Constituye el mayor contingente ingresado desde Macedonia desde que se agudizó la llegada de migrantes de Afganistán, Siria e Irak. El ACNUR estima que desde el 1 de enero llegaron a ese país unas 180 mil personas, como paso para Alemania y Suecia, donde tienen familiares y amigos.
Una oleada de alrededor de 8000 refugiados irrumpió en las últimas horas en la localidad serbia de Presevo, a ocho kilómetros de la frontera con Macedonia, en lo que según la Cruz Roja local constituye el mayor contingente en un solo día desde que se agudizó la llegada de migrantes asiáticos. No muy lejos de allí, en Miratovac, Serbia tuvo que improvisar un centro de acogida para los más de 5000 refugiados llegados am ese humilde poblado en los tres últimos días.
El Alto Comisionado de las Naciones Unidas para los Refugiados (ACNUR) estima que desde el 1º de enero pasado entraron a Serbia unos 180 mil refugiados y, de ellos, menos de la mitad lo hizo legalmente, registrándose ante la policía. "La gran mayoría sólo tiene la intención de utilizar a Serbia como país de tránsito, para seguir hacia Alemania y Suecia, sobre todo, según afirman, donde ya tienen sus comunidades, familiares y amigos", dijo la vocera del ACNUR, Mirjana Milenkovski.
Prueba de ello es que del total de 66.428 personas que hasta el 31 de julio entraron a Serbia oficialmente, todas declararon que tienen la intención de pedir asilo pero en realidad hasta ayer sólo lo habían hecho 484, bastante menos del 1 por ciento, agregó Milenkovski.
En realidad, la mayoría de los refugiados de Siria, Afganistán e Irak que llegan al país por el Mediterráneo y cruzan por Grecia y Turquía, o a través de Macedonia, busca seguir hacia el norte, atravesar Hungría, Austria o Eslovaquia y finalmente instalarse en países con economías ricas, como Alemania.
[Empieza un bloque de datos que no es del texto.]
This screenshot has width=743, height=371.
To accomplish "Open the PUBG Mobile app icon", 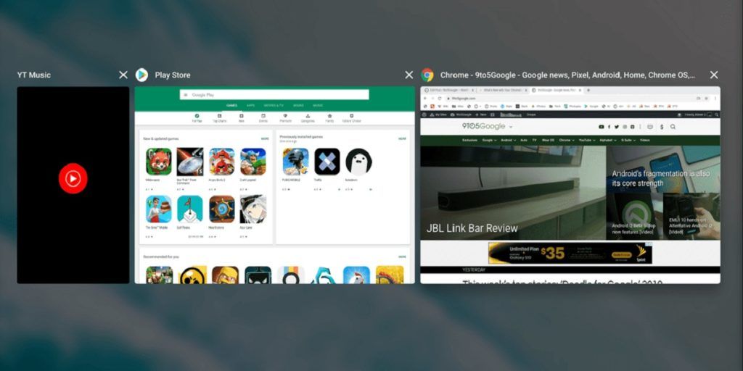I will tap(295, 162).
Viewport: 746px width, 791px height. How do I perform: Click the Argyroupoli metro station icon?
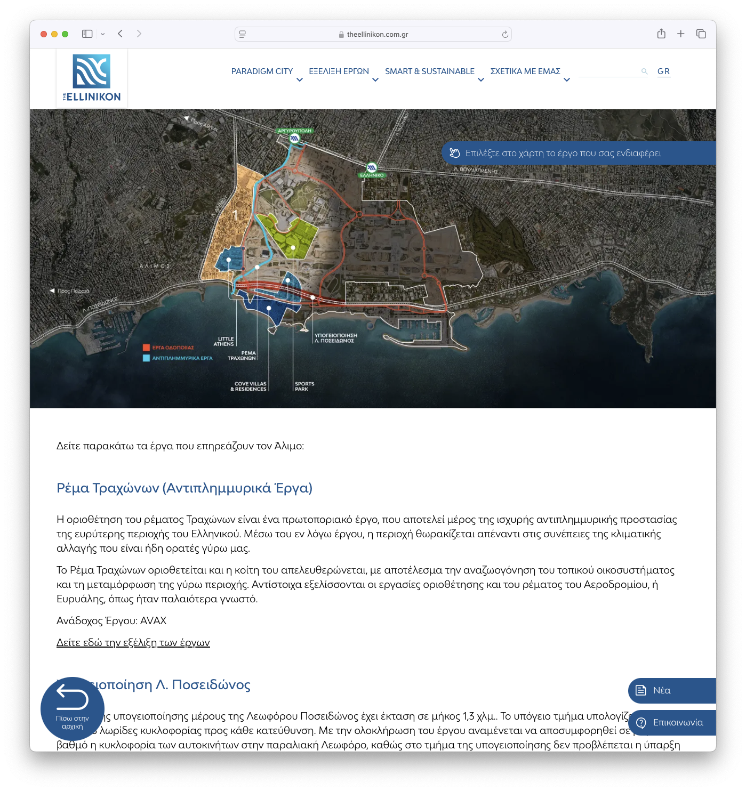(294, 138)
Pese a esa incontrastable realidad, son esos países intermedios de la ruta de la Unión Europea (UE) los más reacios a aceptar, aunque sea, el paso de los refugiados. El primer ministro húngaro, Víctor Orban, dijo la semana pasada que esperaba que antes del lunes próximo estuviera terminada la valla de cuatro metros de altura que se extenderá a lo largo de los 175 kilómetros de la frontera con Serbia, por donde Budapest cree que entran a diario unos 1500 refugiados. La posición de Serbia, en cambio, es la de no limitar ni interrumpir el tránsito de refugiados hacia la UE.
"Serbia no impedirá la entrada de los refugiados al país, así como tampoco su salida", reiteró ayer el ministro de Defensa, Bratislav Gasic, al visitar el nuevo centro de acogida próximo a la frontera con Macedonia. El ACNUR y la Cruz Roja se encargan en ese país de suministrar comida, agua y medicamentos a los refugiados que hace meses viajan apenas con lo puesto. Según los registros de la agencia de las Naciones Unidas, más de la mitad de las personas que llegan a Serbia viene escapando de la guerra civil en Siria.
Alrededor de un 25% de los refugiados escapan del conflicto interno que dejó en Afganistán la ocupación de Estados Unidos y sus socios europeos de la Organización del Tratado del Atlántico Norte (OTAN), y menos del 10% huye de la violencia sectaria en Irak, otra consecuencia del intervencionismo de Washington y las potencias occidentales en la región. Pero la ola de refugiados recién llegados a Serbia es apenas un capítulo de una crisis humanitaria que no para de crecer y a la que la UE no le da una respuesta.
Las situaciones más dramáticas se dan en Italia y Grecia, los dos países que han sido los puertos de ingreso para más de 260 mil refugiados que cruzaron el Mediterráneo en lo que va del año. Diariamente llegan al puerto ateniense del Pireo miles de migrantes, con la intención de seguir su viaje hasta la frontera con Macedonia, donde esta semana cientos de refugiados sufrieron la más cruenta represión del ejército del país, amparado en la declaración del estado de emergencia. Tan sólo ayer llegaron más de 2000 personas procedentes de las islas del Egeo, donde otros miles esperan embarcarse para llegar a la península helena.
Macedonia y Grecia estrecharon la cooperación bilateral para enfrentar la llegada de refugiados de Medio Oriente y África, pero ambos gobierno coinciden en que el problema no puede gestionarse localmente y apelaron a la ayuda de la UE.